La circulaire du ministère de l'éducation nationale n° 2004-139 du 13 juillet 2004 précise les conditions de mise en oeuvre de l'enseignement de la natation pour les élèves des écoles maternelles et élémentaires, des collèges et des lycées. Elle permet d'encadrer les activités aquatiques qui ont pris ces dernières années une place importante parmi les enseignements sportifs à l'école. Mais certaines dispositions de la circulaire sont difficilement applicables. C'est notamment le cas des règles de fréquentation des bassins. En effet, la circulaire précise que " compte tenu des exigences de sécurité des élèves et des impératifs de l'enseignement, les séances organisées dans un bassin ouvert en même temps au public ne peuvent être autorisées. Toutefois, lorsque le public n'est constitué que de groupes organisés et encadrés, le recteur pourra déroger à cette règle pour des classes du second cycle du second degré. Il convient également d'éviter la présence dans le même bassin d'élèves de collège ou de lycée et d'élèves des cycles 1 et 2 de l'école primaire ". Soucieux de la sécurité des élèves, de nombreux établissements matérialisent, depuis longtemps, par des lignes d'eau les surfaces réservées à l'enseignement, permettant ainsi d'ouvrir une partie de la piscine au public. L'obligation de fermer la piscine pendant les enseignements scolaires pénalise les habitants qui souhaitent également profiter de ce service public. Il est important de noter que dans certaines piscines les enseignements scolaires représentent plus de 50 % du planning, diminuant d'autant l'ouverture de l'établissement au public. Compte tenu des conséquences inacceptables de l'application de cette circulaire sur l'ouverture des piscines au public, M. Jacques Legendre demande à M. le ministre de l'éducation nationale, de l'enseignement supérieur et de la recherche s'il envisage de reprendre la concertation avec les élus locaux.

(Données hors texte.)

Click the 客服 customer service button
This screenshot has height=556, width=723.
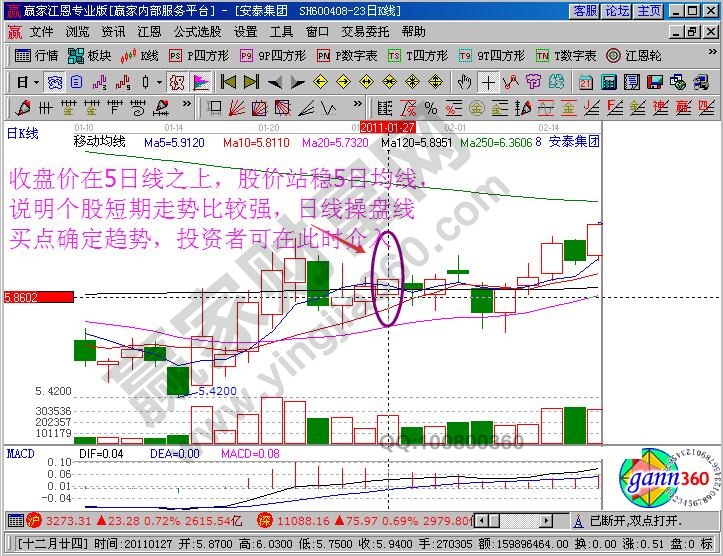(584, 11)
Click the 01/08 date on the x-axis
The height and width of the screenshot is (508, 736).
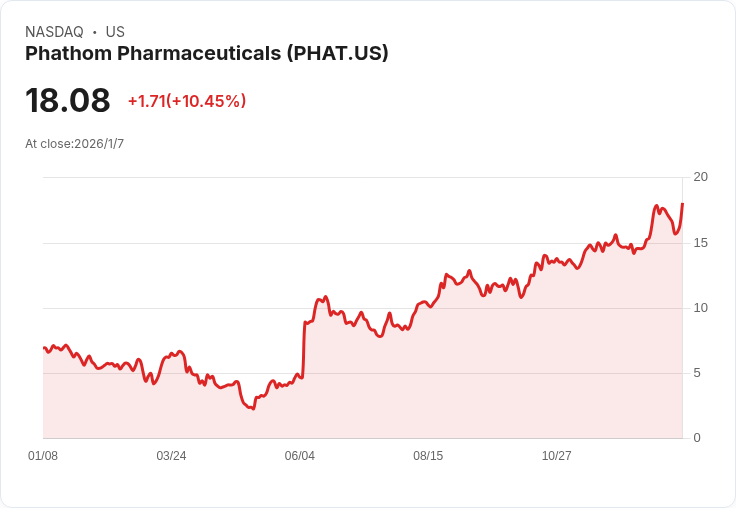pyautogui.click(x=43, y=456)
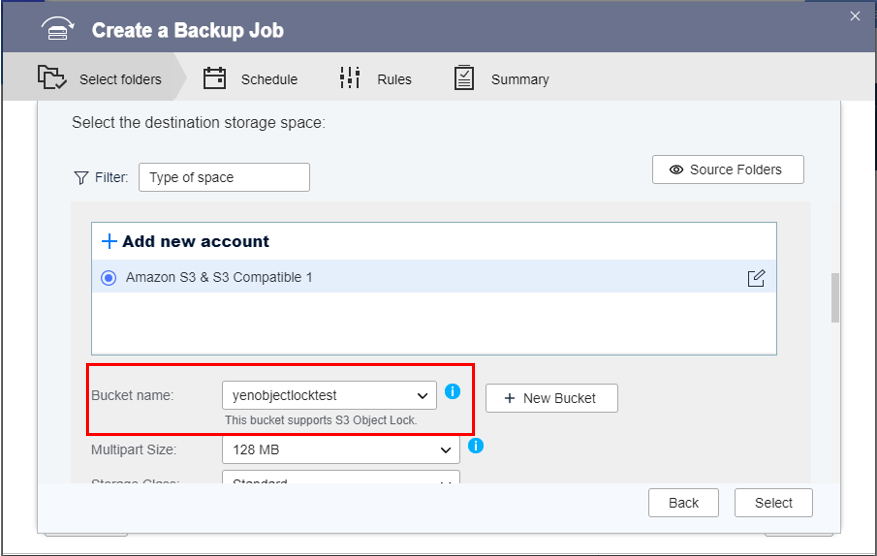Click info icon beside Bucket name
Screen dimensions: 877x556
click(452, 391)
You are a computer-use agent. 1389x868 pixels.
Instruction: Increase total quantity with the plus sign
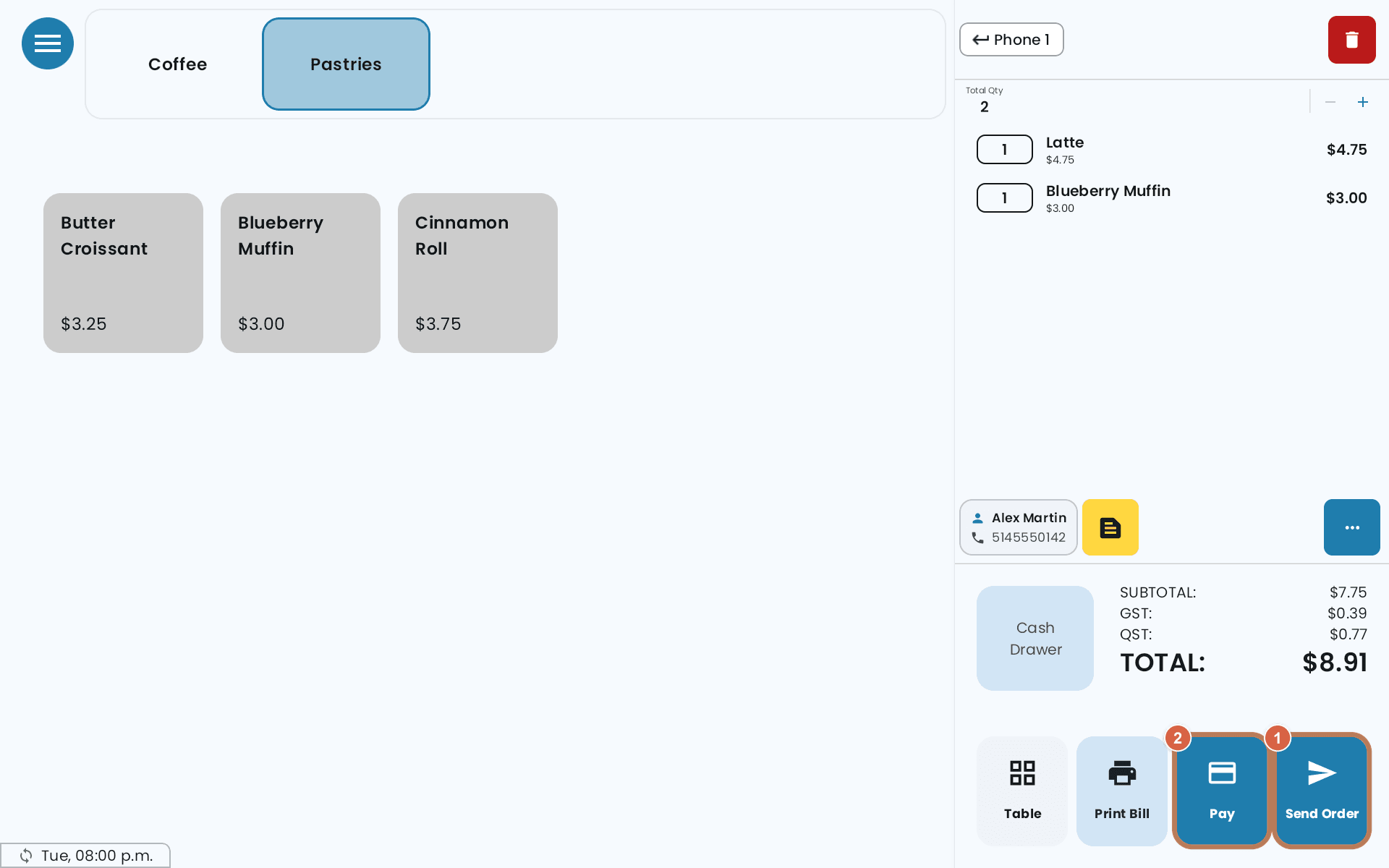(x=1363, y=102)
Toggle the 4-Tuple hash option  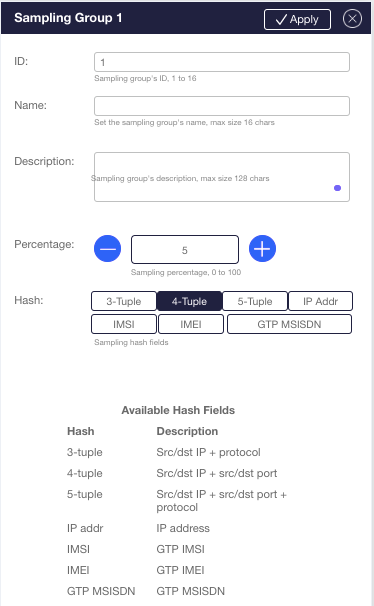click(189, 301)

Réponse du Ministère de l'éducation nationale, de l'enseignement supérieur et de la recherche

publiée dans le JO Sénat du 13/01/2005 - page 108

La sécurité des élèves pendant les activités scolaires est un souci constant du ministère de l'éducation nationale, de l'enseignement supérieur et de la recherche. Compte tenu du cadre dans lequel elles se déroulent, les activités d'apprentissage de la natation nécessitent une particulière attention. C'est pourquoi les dispositions prévues par la circulaire n° 2004-139 du 13 juillet 2004 relative à l'enseignement de la natation dans les établissements scolaires du premier et du second degré envisageaient de ne pas autoriser l'organisation de séances de natation en présence de public, les seules exceptions concernant les élèves du second cycle en présence de groupes organisés. De même, il convenait d'éviter les écarts d'âges trop importants entre les classes accueillies simultanément. Ce faisant, ce texte reprenait, dans leur principe, les dispositions de la circulaire du 15 octobre 1965 sur le second degré et celle de 27 avril 1987 sur le premier degré qui n'envisageaient la cohabitation avec le public qu'avec l'autorisation expresse du recteur ou de l'inspecteur d'académie. Les difficultés d'application de la circulaire du 13 juillet 2004 ont nécessité quelques adaptations. La circulaire n° 2004-173 du 15 octobre 2004 publiée au BO n° 39 du 28 octobre 2004 apporte quelques modifications ou précisions à ce texte sans en changer les principes visant à l'efficacité des apprentissages et à la sécurité des pratiques. Les normes de surface nécessaire pour les évolutions des élèves ont été assouplies. Les conditions d'encadrement ont été précisées et les activités en présence du public, tout en demeurant déconseillées, peuvent être autorisées à certaines conditions, définies localement, garantissant la qualité des enseignements et la sécurité des élèves.